▸ Aim of the exercise: Count every line below that contains "will", then give that count and nothing else.

▸ Given data:
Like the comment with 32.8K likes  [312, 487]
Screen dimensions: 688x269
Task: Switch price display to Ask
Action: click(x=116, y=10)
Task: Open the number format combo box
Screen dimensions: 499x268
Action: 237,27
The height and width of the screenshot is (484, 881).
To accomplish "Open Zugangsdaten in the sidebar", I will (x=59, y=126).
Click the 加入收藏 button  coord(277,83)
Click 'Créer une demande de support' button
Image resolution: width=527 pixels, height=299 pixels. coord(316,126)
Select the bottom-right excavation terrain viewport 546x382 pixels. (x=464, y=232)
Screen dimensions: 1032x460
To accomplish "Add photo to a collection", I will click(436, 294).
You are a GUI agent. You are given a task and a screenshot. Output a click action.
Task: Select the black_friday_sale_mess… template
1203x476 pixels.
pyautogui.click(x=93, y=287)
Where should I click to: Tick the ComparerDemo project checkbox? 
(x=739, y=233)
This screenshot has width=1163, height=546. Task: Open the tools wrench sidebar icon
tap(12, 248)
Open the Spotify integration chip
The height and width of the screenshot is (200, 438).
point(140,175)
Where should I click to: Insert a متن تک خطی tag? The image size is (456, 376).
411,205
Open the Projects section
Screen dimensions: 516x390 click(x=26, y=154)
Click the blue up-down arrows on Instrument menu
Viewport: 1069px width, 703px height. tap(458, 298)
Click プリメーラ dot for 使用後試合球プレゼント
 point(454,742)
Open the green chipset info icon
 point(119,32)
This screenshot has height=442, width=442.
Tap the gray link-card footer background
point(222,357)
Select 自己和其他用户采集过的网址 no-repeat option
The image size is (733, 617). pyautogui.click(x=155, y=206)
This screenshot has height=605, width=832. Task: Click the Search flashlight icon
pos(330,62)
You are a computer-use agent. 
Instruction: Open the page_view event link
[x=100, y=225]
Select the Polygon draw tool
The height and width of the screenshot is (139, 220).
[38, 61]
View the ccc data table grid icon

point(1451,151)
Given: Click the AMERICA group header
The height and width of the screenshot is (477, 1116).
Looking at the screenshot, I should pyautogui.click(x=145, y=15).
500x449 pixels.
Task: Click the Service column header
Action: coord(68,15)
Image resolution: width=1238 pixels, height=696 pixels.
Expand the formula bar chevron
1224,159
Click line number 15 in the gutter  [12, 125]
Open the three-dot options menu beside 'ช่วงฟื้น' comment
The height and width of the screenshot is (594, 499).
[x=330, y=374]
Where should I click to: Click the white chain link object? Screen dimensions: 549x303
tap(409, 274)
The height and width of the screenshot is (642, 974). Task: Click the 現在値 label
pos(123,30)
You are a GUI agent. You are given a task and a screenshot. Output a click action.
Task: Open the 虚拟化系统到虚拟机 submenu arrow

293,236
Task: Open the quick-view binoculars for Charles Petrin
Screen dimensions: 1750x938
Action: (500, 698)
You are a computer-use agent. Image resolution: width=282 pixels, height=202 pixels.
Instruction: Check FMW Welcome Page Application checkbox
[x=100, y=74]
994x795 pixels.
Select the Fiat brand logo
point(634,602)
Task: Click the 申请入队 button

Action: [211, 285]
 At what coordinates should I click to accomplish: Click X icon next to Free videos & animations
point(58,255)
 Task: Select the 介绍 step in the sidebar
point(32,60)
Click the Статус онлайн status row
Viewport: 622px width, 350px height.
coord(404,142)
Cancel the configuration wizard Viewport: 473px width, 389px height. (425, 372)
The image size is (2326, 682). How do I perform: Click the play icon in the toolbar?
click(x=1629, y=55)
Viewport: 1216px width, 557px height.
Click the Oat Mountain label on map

▸ Solution for this task: 2